*Source material*

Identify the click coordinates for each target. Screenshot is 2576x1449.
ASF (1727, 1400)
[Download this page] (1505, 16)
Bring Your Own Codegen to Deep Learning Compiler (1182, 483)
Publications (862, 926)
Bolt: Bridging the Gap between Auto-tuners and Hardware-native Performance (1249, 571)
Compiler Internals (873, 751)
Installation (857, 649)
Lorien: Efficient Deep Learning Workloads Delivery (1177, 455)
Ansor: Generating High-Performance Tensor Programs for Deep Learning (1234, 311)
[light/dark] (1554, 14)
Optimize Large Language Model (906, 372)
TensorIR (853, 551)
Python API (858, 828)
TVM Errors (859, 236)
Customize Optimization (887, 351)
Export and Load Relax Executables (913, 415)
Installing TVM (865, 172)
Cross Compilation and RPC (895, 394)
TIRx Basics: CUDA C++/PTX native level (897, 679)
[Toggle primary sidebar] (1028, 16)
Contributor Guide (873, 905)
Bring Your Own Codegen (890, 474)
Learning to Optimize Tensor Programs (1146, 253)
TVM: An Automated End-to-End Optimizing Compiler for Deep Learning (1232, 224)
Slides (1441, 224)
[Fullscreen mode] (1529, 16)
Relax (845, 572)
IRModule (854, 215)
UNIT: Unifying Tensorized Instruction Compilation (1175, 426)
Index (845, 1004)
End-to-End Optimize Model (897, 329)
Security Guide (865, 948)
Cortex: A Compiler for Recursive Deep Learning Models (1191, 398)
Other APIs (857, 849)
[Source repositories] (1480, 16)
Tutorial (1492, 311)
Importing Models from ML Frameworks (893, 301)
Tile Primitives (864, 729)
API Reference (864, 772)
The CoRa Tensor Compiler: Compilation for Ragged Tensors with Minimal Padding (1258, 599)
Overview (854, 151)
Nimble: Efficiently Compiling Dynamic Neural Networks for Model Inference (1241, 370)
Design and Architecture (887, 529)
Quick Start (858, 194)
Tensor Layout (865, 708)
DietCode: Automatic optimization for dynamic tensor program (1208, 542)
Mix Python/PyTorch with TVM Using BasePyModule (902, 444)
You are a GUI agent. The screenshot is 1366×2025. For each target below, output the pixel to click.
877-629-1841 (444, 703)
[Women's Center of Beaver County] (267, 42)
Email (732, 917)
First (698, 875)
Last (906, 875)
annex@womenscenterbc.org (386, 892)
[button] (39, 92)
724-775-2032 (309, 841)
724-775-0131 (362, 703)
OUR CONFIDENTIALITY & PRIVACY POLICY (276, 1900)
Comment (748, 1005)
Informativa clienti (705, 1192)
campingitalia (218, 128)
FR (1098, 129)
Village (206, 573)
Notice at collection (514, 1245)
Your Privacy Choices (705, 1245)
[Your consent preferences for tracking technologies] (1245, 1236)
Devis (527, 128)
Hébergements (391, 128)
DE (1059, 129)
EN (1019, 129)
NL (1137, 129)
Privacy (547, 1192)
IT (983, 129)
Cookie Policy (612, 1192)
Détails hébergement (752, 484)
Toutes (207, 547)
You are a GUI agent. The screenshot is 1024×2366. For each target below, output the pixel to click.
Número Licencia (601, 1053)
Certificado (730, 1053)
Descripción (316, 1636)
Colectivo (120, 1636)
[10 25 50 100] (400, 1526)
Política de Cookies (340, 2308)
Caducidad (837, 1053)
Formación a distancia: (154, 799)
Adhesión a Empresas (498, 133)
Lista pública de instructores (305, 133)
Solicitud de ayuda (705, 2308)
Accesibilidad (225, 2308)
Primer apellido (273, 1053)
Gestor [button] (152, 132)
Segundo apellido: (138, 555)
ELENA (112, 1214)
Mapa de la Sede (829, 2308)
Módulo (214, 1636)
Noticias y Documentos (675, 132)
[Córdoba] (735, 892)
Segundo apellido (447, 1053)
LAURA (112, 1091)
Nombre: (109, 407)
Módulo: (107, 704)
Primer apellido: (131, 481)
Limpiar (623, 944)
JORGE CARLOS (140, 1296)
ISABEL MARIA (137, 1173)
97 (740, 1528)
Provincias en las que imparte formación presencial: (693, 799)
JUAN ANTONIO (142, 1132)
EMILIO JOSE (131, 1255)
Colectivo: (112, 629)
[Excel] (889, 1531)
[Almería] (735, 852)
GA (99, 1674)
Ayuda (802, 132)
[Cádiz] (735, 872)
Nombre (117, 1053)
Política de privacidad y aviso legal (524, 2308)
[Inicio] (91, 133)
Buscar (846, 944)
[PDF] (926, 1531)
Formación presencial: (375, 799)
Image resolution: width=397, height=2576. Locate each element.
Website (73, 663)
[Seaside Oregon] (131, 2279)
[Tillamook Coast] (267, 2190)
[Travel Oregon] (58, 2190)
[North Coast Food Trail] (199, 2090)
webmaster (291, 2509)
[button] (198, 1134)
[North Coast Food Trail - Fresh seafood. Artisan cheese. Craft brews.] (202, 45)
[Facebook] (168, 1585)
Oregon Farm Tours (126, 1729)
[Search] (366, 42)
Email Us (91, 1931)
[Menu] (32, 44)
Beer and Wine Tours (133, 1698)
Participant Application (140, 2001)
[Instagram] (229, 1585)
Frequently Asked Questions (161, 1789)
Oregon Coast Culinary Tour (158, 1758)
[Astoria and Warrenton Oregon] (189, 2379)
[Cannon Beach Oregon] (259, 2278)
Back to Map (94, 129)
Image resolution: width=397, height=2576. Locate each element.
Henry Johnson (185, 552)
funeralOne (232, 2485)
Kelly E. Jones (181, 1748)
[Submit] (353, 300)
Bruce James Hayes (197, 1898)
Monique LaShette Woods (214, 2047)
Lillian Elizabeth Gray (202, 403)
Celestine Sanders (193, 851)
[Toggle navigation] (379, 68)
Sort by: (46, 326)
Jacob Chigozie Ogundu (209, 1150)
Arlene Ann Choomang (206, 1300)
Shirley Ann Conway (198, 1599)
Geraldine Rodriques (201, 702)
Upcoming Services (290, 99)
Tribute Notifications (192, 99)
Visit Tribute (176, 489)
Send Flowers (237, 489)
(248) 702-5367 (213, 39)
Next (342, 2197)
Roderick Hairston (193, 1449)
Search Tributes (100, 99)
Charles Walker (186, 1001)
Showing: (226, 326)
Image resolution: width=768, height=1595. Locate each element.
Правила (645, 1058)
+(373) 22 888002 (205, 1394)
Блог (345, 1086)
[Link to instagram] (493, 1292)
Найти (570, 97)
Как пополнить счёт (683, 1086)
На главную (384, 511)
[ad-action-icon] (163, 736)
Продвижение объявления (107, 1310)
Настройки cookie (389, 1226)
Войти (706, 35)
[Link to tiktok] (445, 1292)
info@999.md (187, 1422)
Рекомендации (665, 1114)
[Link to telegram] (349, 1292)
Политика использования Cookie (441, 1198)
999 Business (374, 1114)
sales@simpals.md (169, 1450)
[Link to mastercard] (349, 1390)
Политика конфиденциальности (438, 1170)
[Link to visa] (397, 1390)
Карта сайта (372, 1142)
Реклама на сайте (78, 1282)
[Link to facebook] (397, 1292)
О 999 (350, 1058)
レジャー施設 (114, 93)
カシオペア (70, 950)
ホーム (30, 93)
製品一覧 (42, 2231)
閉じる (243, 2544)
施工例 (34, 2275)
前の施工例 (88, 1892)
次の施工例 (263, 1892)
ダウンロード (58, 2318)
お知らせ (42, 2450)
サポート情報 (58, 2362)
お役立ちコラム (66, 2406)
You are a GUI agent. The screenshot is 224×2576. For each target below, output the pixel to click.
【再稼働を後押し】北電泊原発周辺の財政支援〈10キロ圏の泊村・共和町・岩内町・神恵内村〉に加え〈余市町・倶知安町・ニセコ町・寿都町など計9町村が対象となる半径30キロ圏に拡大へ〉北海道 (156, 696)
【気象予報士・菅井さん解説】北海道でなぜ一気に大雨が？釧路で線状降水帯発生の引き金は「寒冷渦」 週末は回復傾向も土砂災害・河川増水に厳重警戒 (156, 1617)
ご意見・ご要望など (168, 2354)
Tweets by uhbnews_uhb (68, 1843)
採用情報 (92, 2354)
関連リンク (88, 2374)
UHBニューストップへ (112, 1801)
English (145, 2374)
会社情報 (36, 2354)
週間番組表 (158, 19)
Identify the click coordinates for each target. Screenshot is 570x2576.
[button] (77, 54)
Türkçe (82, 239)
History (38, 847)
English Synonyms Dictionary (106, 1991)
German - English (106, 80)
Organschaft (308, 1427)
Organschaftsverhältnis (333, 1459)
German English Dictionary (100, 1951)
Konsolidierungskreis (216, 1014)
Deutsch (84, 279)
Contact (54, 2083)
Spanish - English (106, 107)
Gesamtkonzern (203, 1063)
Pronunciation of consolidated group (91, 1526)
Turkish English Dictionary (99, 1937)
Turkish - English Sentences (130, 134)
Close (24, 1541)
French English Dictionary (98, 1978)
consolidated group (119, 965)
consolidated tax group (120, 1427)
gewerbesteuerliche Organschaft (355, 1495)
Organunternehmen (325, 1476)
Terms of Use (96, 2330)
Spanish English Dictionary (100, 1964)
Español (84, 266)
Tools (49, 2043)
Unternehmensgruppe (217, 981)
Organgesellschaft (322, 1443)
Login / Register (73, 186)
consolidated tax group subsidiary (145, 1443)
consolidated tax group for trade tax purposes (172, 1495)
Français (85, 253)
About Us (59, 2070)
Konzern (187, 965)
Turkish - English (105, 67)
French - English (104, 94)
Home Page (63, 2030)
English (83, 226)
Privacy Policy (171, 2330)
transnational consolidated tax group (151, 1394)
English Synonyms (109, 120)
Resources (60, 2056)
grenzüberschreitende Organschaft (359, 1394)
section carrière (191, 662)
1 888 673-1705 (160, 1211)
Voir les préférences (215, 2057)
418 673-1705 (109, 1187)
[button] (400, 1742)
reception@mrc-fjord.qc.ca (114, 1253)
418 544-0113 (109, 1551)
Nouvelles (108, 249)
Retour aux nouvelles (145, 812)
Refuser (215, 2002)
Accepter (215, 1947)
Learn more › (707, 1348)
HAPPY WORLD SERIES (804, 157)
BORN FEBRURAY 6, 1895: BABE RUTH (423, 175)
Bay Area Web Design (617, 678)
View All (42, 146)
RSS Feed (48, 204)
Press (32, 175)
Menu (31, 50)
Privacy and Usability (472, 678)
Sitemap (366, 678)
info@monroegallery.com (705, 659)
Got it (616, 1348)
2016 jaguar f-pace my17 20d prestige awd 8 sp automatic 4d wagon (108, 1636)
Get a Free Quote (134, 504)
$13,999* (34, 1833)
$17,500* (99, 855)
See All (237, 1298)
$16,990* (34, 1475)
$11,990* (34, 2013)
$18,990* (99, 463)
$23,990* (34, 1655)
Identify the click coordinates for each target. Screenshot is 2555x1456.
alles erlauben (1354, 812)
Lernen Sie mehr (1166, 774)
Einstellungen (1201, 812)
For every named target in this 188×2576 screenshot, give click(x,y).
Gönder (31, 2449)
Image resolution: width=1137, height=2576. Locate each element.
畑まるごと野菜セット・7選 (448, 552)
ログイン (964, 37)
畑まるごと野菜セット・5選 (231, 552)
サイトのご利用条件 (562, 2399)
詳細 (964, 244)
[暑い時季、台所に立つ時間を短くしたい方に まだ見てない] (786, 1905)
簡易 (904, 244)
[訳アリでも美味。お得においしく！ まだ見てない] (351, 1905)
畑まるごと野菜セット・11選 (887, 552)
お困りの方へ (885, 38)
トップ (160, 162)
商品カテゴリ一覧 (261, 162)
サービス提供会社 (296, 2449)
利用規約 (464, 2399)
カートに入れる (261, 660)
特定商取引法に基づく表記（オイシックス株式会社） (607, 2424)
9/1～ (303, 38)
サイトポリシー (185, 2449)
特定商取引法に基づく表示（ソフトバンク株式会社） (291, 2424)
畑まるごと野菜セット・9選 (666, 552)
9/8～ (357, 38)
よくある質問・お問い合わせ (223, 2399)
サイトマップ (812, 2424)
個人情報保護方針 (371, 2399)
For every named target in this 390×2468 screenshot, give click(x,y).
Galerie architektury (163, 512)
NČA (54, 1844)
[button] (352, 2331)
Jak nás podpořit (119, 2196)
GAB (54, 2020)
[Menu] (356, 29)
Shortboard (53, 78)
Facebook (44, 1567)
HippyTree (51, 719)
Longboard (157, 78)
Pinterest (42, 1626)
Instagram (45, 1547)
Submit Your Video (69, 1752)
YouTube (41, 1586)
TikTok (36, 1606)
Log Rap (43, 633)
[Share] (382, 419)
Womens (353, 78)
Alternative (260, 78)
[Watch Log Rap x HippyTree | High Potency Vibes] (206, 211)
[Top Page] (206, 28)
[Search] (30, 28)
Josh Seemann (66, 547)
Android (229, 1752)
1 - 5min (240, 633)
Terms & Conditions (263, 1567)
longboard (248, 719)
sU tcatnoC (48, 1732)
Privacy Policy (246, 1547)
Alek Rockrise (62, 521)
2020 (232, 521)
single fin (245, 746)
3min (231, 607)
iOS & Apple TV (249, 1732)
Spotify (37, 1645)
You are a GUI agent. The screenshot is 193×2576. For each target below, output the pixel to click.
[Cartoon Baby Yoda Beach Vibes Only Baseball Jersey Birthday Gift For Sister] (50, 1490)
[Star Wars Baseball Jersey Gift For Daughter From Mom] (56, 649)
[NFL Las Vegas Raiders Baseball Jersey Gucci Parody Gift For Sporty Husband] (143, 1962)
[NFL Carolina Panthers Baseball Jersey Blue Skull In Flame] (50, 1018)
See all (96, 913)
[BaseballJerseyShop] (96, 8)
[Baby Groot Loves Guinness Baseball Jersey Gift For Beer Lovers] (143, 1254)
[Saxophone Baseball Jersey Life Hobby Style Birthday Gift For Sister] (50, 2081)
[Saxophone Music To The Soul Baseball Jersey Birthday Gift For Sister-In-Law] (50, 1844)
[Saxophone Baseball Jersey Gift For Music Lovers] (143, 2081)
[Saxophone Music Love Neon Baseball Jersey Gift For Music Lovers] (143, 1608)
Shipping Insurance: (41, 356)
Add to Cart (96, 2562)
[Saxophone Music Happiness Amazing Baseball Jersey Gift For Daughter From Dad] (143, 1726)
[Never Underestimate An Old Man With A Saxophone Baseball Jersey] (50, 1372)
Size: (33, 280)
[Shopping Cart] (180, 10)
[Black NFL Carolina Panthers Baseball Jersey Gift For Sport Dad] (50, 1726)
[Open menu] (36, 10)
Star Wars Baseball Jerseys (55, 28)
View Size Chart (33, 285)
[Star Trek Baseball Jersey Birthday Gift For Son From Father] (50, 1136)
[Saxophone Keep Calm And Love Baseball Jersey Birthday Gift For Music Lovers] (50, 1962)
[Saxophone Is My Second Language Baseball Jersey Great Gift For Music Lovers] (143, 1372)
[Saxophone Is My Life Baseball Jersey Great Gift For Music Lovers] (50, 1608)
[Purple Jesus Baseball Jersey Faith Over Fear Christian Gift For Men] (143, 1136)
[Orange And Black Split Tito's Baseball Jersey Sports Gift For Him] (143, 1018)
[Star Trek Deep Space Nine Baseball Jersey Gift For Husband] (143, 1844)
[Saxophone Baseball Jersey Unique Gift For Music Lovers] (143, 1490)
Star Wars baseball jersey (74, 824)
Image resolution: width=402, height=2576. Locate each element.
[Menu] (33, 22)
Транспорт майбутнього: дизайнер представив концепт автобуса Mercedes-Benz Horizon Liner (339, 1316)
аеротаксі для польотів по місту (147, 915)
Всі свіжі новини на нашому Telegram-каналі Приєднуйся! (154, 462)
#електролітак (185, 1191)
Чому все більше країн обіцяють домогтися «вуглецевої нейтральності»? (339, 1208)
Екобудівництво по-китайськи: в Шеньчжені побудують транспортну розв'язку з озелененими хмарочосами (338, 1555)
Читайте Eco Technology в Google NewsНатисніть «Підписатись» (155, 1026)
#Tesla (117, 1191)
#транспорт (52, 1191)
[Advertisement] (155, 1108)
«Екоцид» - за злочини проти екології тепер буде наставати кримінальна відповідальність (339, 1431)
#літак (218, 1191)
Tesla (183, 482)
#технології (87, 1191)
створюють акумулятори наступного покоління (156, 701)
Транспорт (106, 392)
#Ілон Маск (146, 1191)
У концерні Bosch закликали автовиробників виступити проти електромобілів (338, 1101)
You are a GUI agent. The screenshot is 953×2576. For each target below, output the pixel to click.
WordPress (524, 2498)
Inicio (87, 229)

*What you need to do*
Beginning with the line holding "For every named target in this 390×2468" and ending with the line holding "YouTube (41, 1586)", write out the stretch of material above exactly; add no further lines.

*Answer for this exercise*
For every named target in this 390×2468 screenshot, give click(x,y).
Galerie architektury (163, 512)
NČA (54, 1844)
[button] (352, 2331)
Jak nás podpořit (119, 2196)
GAB (54, 2020)
[Menu] (356, 29)
Shortboard (53, 78)
Facebook (44, 1567)
HippyTree (51, 719)
Longboard (157, 78)
Pinterest (42, 1626)
Instagram (45, 1547)
Submit Your Video (69, 1752)
YouTube (41, 1586)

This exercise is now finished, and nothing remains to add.